The weather was nice for a change and I found myself with an hour or so to spare, so I jumped on my bike and went for a ride. I took my best bike, titanium, and rode a trail that I have ridden many times before. On the last leg of my ride, I saw a man riding in front of me. He looked much older than me, was riding in sneakers (not cycling shoes), and was on an older hybrid (a much heavier bike) —all things that made him an easy target for me to overtake. So, my competitive juices kicked in and I set off to leave him in the dust. After a few minutes, I was getting frustrated because I was not getting much closer to him. How could this be?

On paper, this was a mismatch of epic proportions. I assumed that with little effort, I would catch him. But the reality was that I needed to put in the extra effort over and above what he was doing to catch him.

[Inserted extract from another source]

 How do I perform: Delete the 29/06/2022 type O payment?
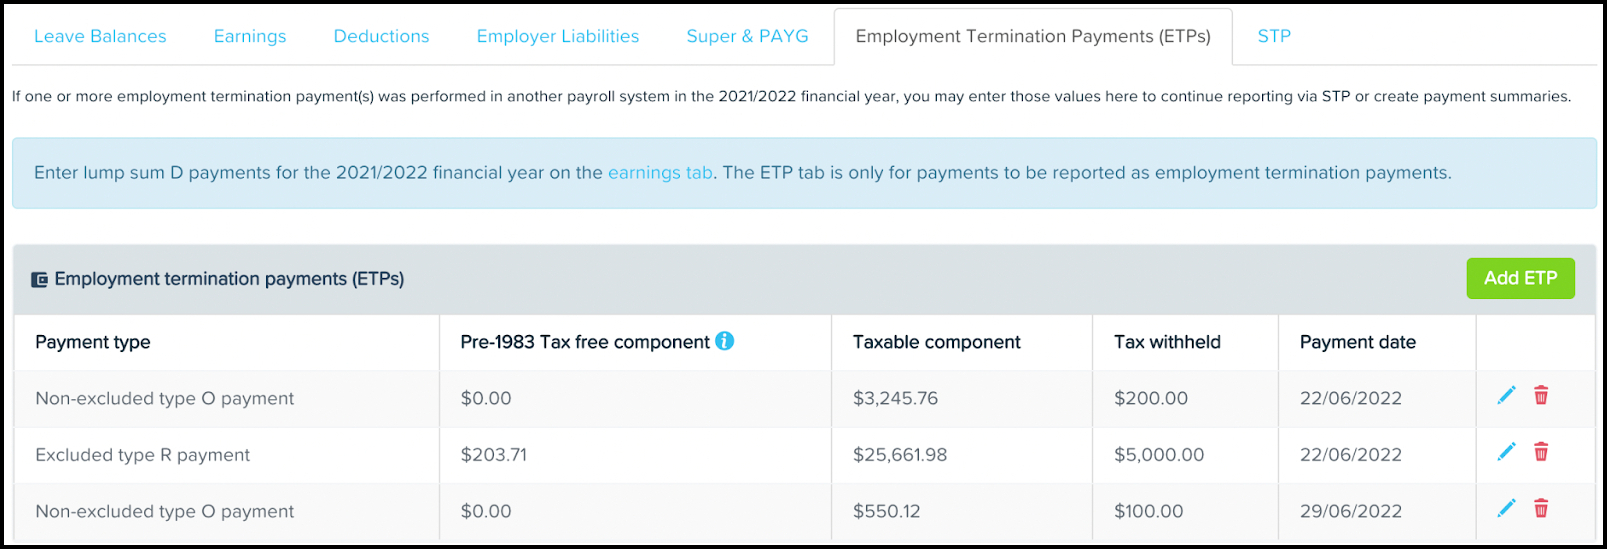click(1541, 509)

In your day job, are you adding value or just cruising along? Too often I see managers not pulling their weight, “pedaling” just enough to get by daily. What if you were relieved of your duties, would your Firm suffer? What about your team members? On paper, they were superstars and great hires but, in the everyday race of professional life, their performance has not been exceeding expectations. They never seemed to find the higher gear and, instead, mediocre cruise control became the everyday mode.

Here are some thoughts around on how to find your high gear in the workplace.

  • Know you ARE replaceable. Strive for that higher gear every day on every project.
  • Think about your role from your management’s perspective. Do you offer a consolidation opportunity? Find ways to make yourself more valuable to the organization. Are you differentiating yourself from your peers?
  • Just because you are good on paper (strong credentials) does not mean you get a pass in the results that you generate. How does your productivity measure up?
  • Take nothing for granted. It’s a business.
  • If you have a great job, others will want it. Be that much better by setting a new standard.
  • Be self-aware – how are you perceived? While you may not agree with perceptions, they matter in the workplace.

I will never be a great cyclist, nor is that one of my goals. Stake claim to your role in the organization. Be clear on your goals. You may be smart, you may look great on paper, and you may be able to do your job in your sleep. But you don’t know who or what is around the next bend. Make sure that you create value every day.